Marston’s boss warns ‘mini’ Budget fallout risks damaging consumer spending
The chief executive of Marston’s says the fallout from the UK government’s “mini” Budget has been “incredibly unhelpful” for consumer confidence, even as sales at the pub chain surpassed pre-pandemic levels in the latest quarter.
Andrew Andrea said on Tuesday that rising interest rates and the market turmoil following chancellor Kwasi Kwarteng’s “mini” budget late last month could have a “knock-on impact” on consumer spending.
While Andrea said Marston’s had yet to notice a “discernible change” in customers’ behaviour and that he expected them to continue flocking to pubs in “a natural flight to value”, he cautioned that government policy had added to uncertainty.
The spectre of rising mortgage rates sparked by the “government creating such turmoil in markets” had proven “incredibly unhelpful”.
“The government’s policies drive headlines that affect consumer behaviour,” said Andrea. “We need stability of news flow because that enables people to work out what is really going on and therefore they make their spending decisions thereafter.”
“The government U-turns have also been unhelpful because people are confused,” added Andrea, referring to Prime Minister Liz Truss’s decision to backtrack on axing the 45p tax rate for the highest earners.
But he said that “all signs show that people still want to go out” and that spending on “bigger ticket items” was likely to be impacted first before customers cut back on spending at pubs.

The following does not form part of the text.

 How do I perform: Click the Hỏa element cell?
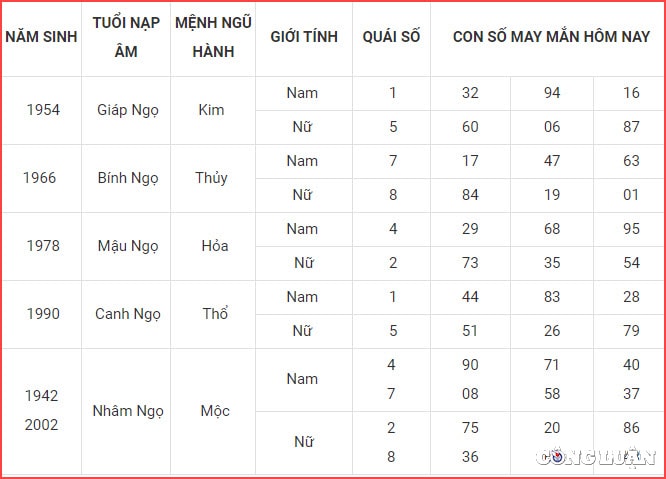[215, 246]
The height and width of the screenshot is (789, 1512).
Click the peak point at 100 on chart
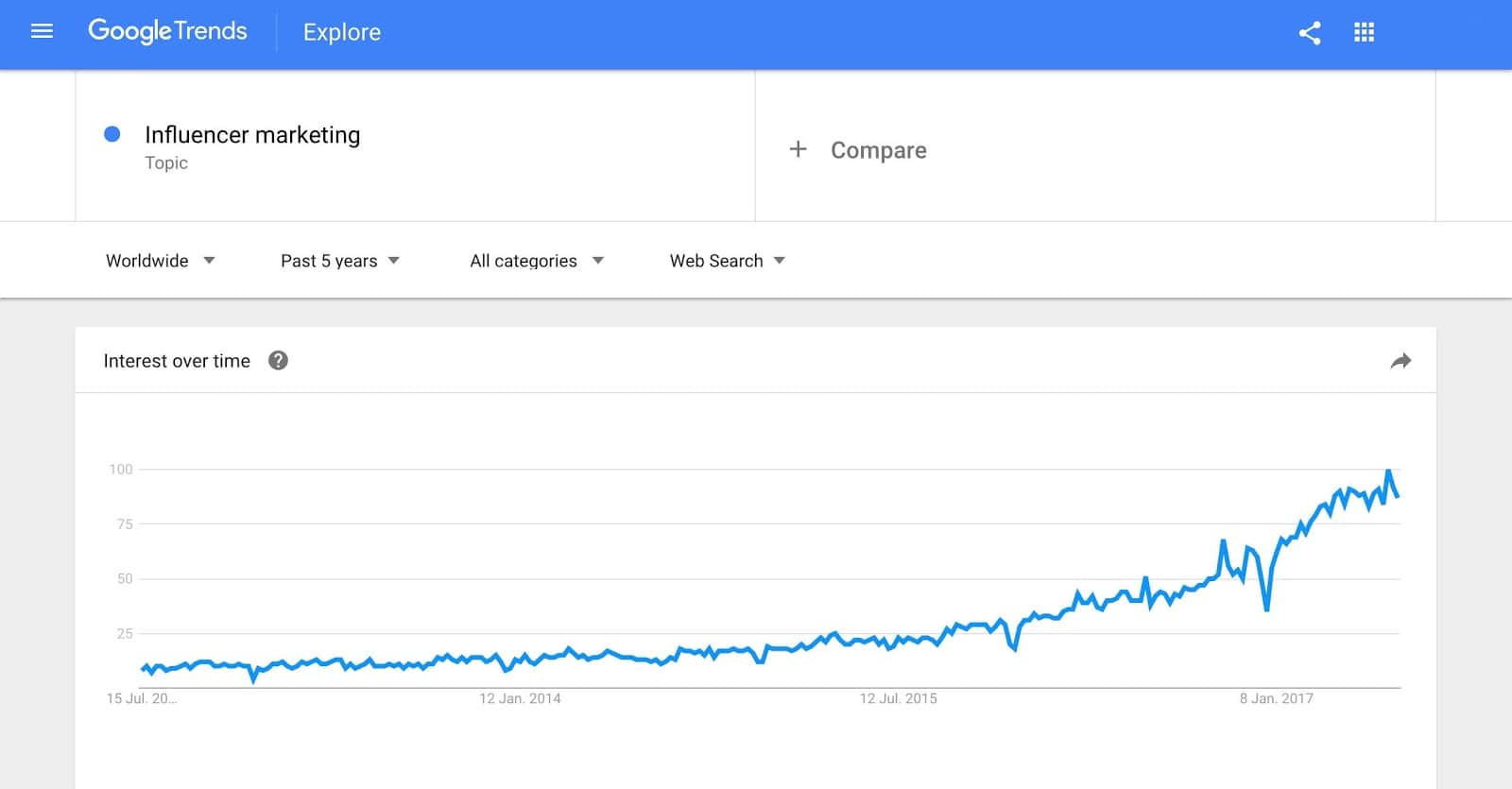[1388, 471]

The first restriction-free Christmas in three years and the winter World Cup would also be a boon for sales over the winter, he added.
Like-for-like sales across Marston’s 1,468 pubs were up by 4 per cent in the 10 weeks to October 1, compared with the same period in 2019, driven by a jump in demand during the summer heatwave. Total like-for-like sales in the year to October 1 were down 1 per cent on 2019, a comparison that strips out the lockdowns that forced pubs to close in the pandemic.
The chain said electricity costs in the 10 weeks to October 1 had been “higher than originally expected” because of the “volatile market for energy” in recent months. But Marston’s said it had hedged against electricity cost rises for the first half of next year and its gas bill was fixed until March 2025.
Andrea welcomed the government’s implementation of an energy price cap for consumers and businesses “to remove the sword of Damocles dangling over the economy”.